State and local governments waste billions of dollars each year on economic development subsidies given to companies for moving existing jobs from one state to another rather than focusing on the creation of truly new positions, according to a study released today by Good Jobs First, a non-profit, non-partisan research center based in Washington, DC. The report, entitled The Job-Creation Shell Game, is available at www.goodjobsfirst.org/shellgame.
“What was long ago dubbed a Second War Between the States is, unfortunately, raging again in many parts of the country,” said Greg LeRoy, executive director of Good Jobs First and principal author of the report. “The result is a vast waste of taxpayer funds, paying for the geographic reshuffling of existing jobs rather than new business activity. By pretending that these jobs are new, public officials and the recipient companies engage in what amounts to interstate job fraud.”

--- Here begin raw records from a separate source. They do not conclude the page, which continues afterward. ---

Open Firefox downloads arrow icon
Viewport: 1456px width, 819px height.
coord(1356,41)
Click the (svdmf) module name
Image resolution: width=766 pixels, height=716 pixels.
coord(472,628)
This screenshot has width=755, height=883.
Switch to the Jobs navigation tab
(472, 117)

Interstate job piracy is not a fruitful strategy for economic growth, LeRoy noted: “The costs are high and the benefits are low, since a tiny number of companies get huge subsidies for moving what amounts to an insignificant number of jobs.” LeRoy added: “The flip side is job blackmail: the availability of relocation subsidies makes it possible for companies that have no intention of moving to extract payoffs from their home states to stay put.”
Summarizing studies demonstrating that interstate job relocations have microscopic effects on state economies, the report reviews the history of economic competition among the states and presents eight case studies of those areas of the country where job piracy is currently most pronounced. Highlights include:
In the Kansas City metro area, companies have been getting eight-figure subsidy packages to move from the Missouri side to Kansas, or vice versa.

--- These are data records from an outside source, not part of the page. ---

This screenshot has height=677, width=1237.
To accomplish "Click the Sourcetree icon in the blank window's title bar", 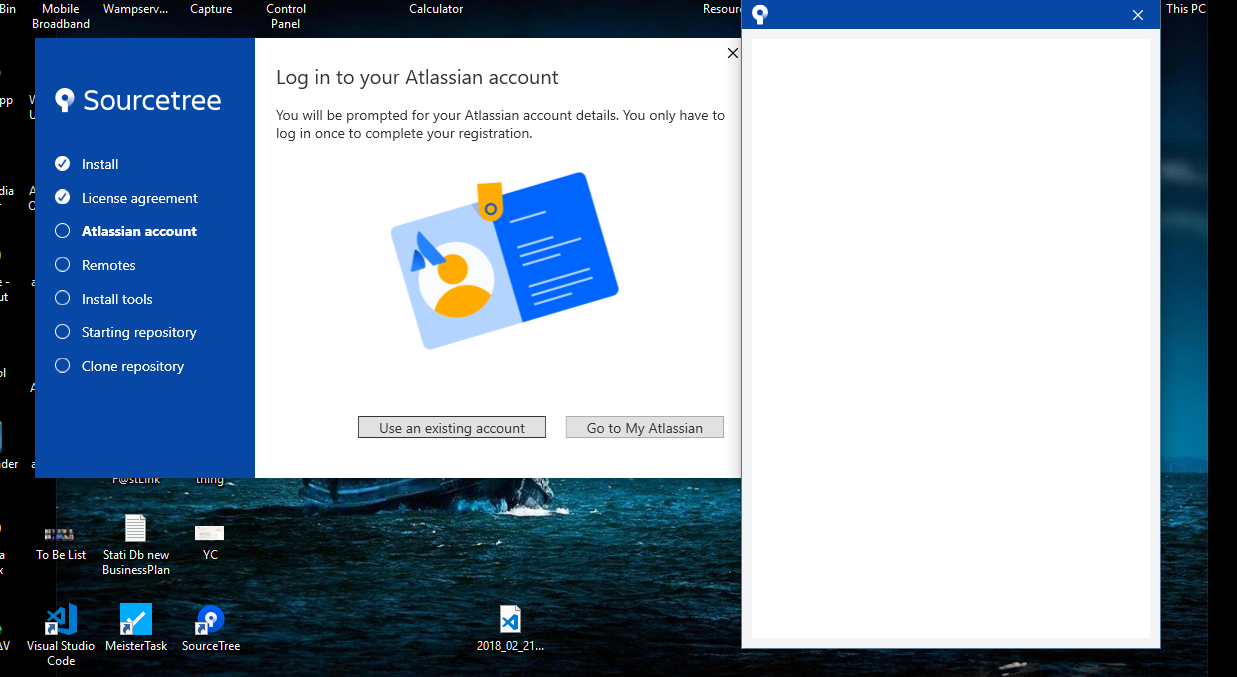I will (760, 15).
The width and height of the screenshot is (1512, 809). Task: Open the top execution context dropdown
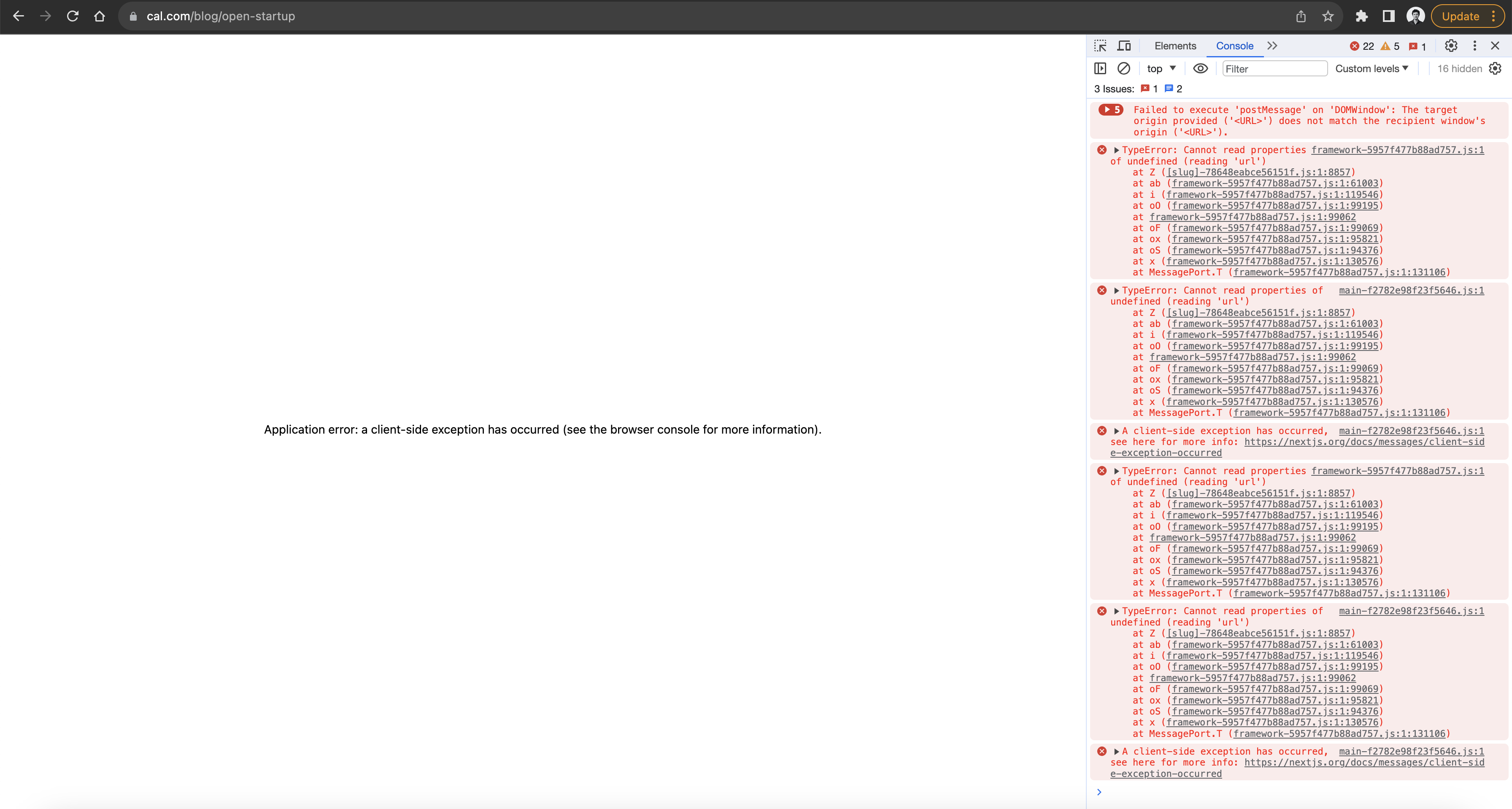point(1161,68)
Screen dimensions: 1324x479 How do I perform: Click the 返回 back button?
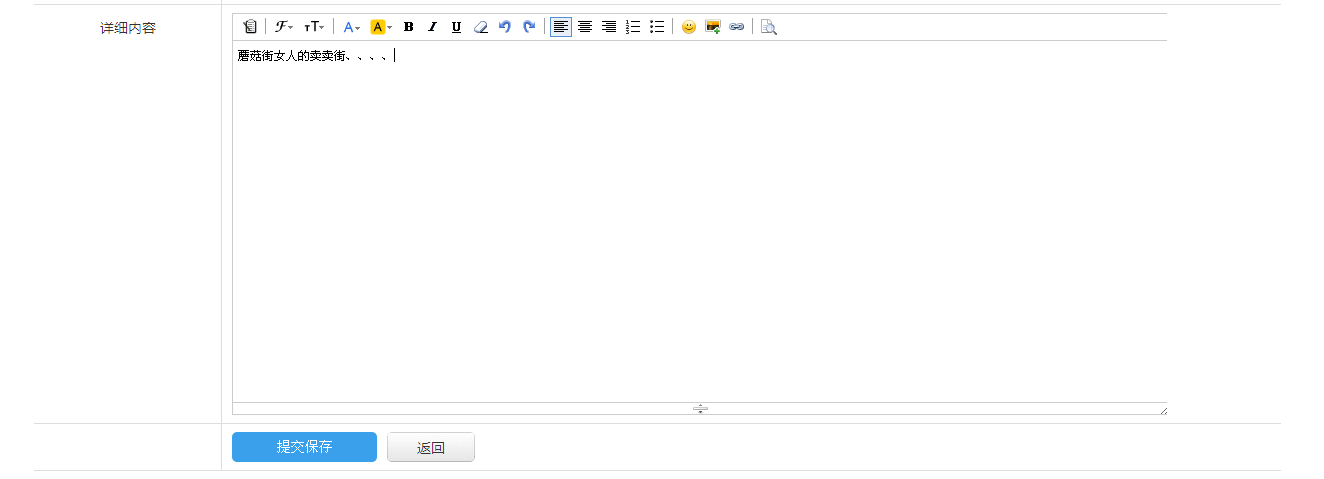[431, 448]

In Texas, the “deal-closing” Texas Enterprise Fund as well as a privately financed marketing group called TexasOne are used to brazenly lure companies from many states, including California.
New Jersey has doubled down on both job piracy and job blackmail payoffs, continuing to lure firms from New York City-many of them Wall Street firms that were likely to come anyway.
Georgia, which we rename the Poach State, stunned officials in Ohio when it successfully lured the headquarters of NCR from Dayton, where the company had been based for 125 years.
Tennessee embodies all the policy contradictions. Its largest city, Memphis, is frequently the victim of poaching by bordering Mississippi, yet Tennessee created a whole new subsidy program to lure the North American headquarters of Nissan from southern California.
The booming Charlotte region has job growth most states would die for. Yet instead of managing their growth, the 16 counties in North Carolina and South Carolina routinely poach jobs from each other, using both state and local subsidies.
Rhode Island has long pirated jobs from Massachusetts, but when it gave a very large package to lure video game maker 38 Studios, founded by retired Boston Red Sox star Curt Schilling, the deal soon blew up and criminal prosecutions are now under way.
Huge job blackmail subsidies have left many taxpayers bitter in states such as Illinois and Ohio, and Sears Holding Corp. has continued to shed jobs despite getting a second nine-figure retention deal from Illinois.
To cool these job wars, the report recommends that states demonetize interstate job fraud. That is, the states should stop subsidizing companies for existing jobs that are treated as “new” simply because their location has changed.
The study reveals that the vast majority of states already know how to do this: four-fifths of the states already refuse to pay for intrastate job relocations. For at least one and sometimes most of their major incentive programs, 40 states disallow subsidies for existing jobs that are merely being moved within their own borders.
The report also recommends that states end their business recruitment activities that are explicitly designed to pirate existing jobs from other states. It also suggests a modest role for the federal government: reserving a small portion of its economic development aid for those states that amend their incentive codes to make existing jobs ineligible for subsidies and certify that they no longer engage in raiding.